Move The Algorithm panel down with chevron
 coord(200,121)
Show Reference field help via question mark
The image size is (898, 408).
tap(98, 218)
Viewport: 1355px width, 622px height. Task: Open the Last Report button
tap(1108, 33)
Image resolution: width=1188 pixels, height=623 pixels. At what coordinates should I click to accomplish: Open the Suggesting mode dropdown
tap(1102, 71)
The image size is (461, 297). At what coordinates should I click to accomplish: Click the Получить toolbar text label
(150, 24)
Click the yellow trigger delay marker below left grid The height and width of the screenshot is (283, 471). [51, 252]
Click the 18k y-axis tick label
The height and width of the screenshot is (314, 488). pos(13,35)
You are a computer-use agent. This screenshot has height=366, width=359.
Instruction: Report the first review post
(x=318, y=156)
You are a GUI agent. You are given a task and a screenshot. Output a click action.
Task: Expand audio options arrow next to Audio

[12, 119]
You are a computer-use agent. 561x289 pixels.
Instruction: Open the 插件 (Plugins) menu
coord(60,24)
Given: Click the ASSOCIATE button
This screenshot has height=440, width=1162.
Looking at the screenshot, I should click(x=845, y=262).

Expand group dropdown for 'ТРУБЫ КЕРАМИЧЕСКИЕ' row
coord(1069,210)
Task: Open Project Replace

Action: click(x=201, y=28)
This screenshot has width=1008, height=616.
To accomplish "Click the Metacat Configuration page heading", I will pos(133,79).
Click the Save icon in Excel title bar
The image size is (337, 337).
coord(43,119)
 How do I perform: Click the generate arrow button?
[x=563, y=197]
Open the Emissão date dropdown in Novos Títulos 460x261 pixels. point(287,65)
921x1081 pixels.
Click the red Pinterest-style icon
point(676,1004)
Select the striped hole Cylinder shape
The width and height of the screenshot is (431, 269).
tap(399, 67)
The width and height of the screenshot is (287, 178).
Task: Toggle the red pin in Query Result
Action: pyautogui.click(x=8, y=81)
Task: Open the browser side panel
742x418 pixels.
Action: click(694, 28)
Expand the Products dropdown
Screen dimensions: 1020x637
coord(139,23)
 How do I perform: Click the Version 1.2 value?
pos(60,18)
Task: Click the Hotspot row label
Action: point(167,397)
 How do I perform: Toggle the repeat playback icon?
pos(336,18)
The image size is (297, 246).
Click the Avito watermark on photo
···
» PROBLEM TO SOLVE:
Your reply should contain every entry, repeated exactly.

» ANSWER BELOW:
Move The Algorithm panel down with chevron
 coord(200,121)
Show Reference field help via question mark
The image size is (898, 408).
tap(98, 218)
Viewport: 1355px width, 622px height. Task: Open the Last Report button
tap(1108, 33)
Image resolution: width=1188 pixels, height=623 pixels. At what coordinates should I click to accomplish: Open the Suggesting mode dropdown
tap(1102, 71)
The image size is (461, 297). At what coordinates should I click to accomplish: Click the Получить toolbar text label
(150, 24)
Click the yellow trigger delay marker below left grid The height and width of the screenshot is (283, 471). [51, 252]
Click the 18k y-axis tick label
The height and width of the screenshot is (314, 488). pos(13,35)
You are a computer-use agent. This screenshot has height=366, width=359.
Instruction: Report the first review post
(x=318, y=156)
You are a GUI agent. You are given a task and a screenshot. Output a click action.
Task: Expand audio options arrow next to Audio

[12, 119]
You are a computer-use agent. 561x289 pixels.
Instruction: Open the 插件 (Plugins) menu
coord(60,24)
Given: Click the ASSOCIATE button
This screenshot has height=440, width=1162.
Looking at the screenshot, I should click(x=845, y=262).

Expand group dropdown for 'ТРУБЫ КЕРАМИЧЕСКИЕ' row
coord(1069,210)
Task: Open Project Replace

Action: click(x=201, y=28)
This screenshot has width=1008, height=616.
To accomplish "Click the Metacat Configuration page heading", I will pos(133,79).
Click the Save icon in Excel title bar
The image size is (337, 337).
coord(43,119)
 How do I perform: Click the generate arrow button?
[x=563, y=197]
Open the Emissão date dropdown in Novos Títulos 460x261 pixels. point(287,65)
921x1081 pixels.
Click the red Pinterest-style icon
point(676,1004)
Select the striped hole Cylinder shape
The width and height of the screenshot is (431, 269).
tap(399, 67)
The width and height of the screenshot is (287, 178).
Task: Toggle the red pin in Query Result
Action: pyautogui.click(x=8, y=81)
Task: Open the browser side panel
742x418 pixels.
Action: click(694, 28)
Expand the Products dropdown
Screen dimensions: 1020x637
coord(139,23)
 How do I perform: Click the Version 1.2 value?
pos(60,18)
Task: Click the Hotspot row label
Action: point(167,397)
 How do I perform: Toggle the repeat playback icon?
pos(336,18)
The image size is (297, 246).
Click the Avito watermark on photo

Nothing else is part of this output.